Fatty liver disease, a now global epidemic

Non-alcoholic fatty liver disease is a pathology recently recognized as such and yet it could become the world’s leading cause of liver transplants by 2020. It is therefore indeed a global epidemic which finds its source in a diet that is too fatty and an unhealthy lifestyle.

This pathology has been considered a disease in its own right since 2012 only. Non-alcoholic hepatic steatosis or Metabolic Steatohepatitis (NASH) causes cirrhosis likely to require a liver transplant in 20% of cases, as was the case of sports journalist Pierre Ménès operated in December 2016.

NASH is characterized by “abnormal liver function tests”as well as « the occurrence in a patient who does not have other liver disease and who does not have alcoholic liver disease », according to the Paul Brousse Hepato-Biliary Center in Villejuif (Val-de-Marne).
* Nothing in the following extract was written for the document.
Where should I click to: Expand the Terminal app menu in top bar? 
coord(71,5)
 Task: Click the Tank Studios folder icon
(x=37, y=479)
It is an overload of fat that the body can no longer eliminate followed by inflammation due to fatty acids causing fibrosis (formation of scar tissue) which can progress to cirrhosis and in the worst case, cancer.

The French company Genfit, a pioneer in the treatment of this pathology, recently launched an endowment fund amounting to 1.9 million euros. This fund, called The Nash Education Program, will be used to raise awareness among both the general public and health professionals. Congresses, videos and other brochures will be part of the campaign.

According to Sven Francque, head of the department of gastroenterology and hepatology at the hospital in Antwerp (Belgium), « only half of hepatologists are aware of the products in development to treat Nash », comments collected by the daily Les Échos. The specialist also indicates that cardiovascular diseases represent “the number one cause of death in Nash patients”. Thus, the sensitized public should also include cardiologists, diabetologists and endocrinologists.

« It is estimated that more than 10% of the population of developed countries is affected, including 3 to 6 million people in France », continues Sven Francque.

This pathology, which is also nicknamed « soda disease », is increasingly worrying the medical world due to its significant expansion.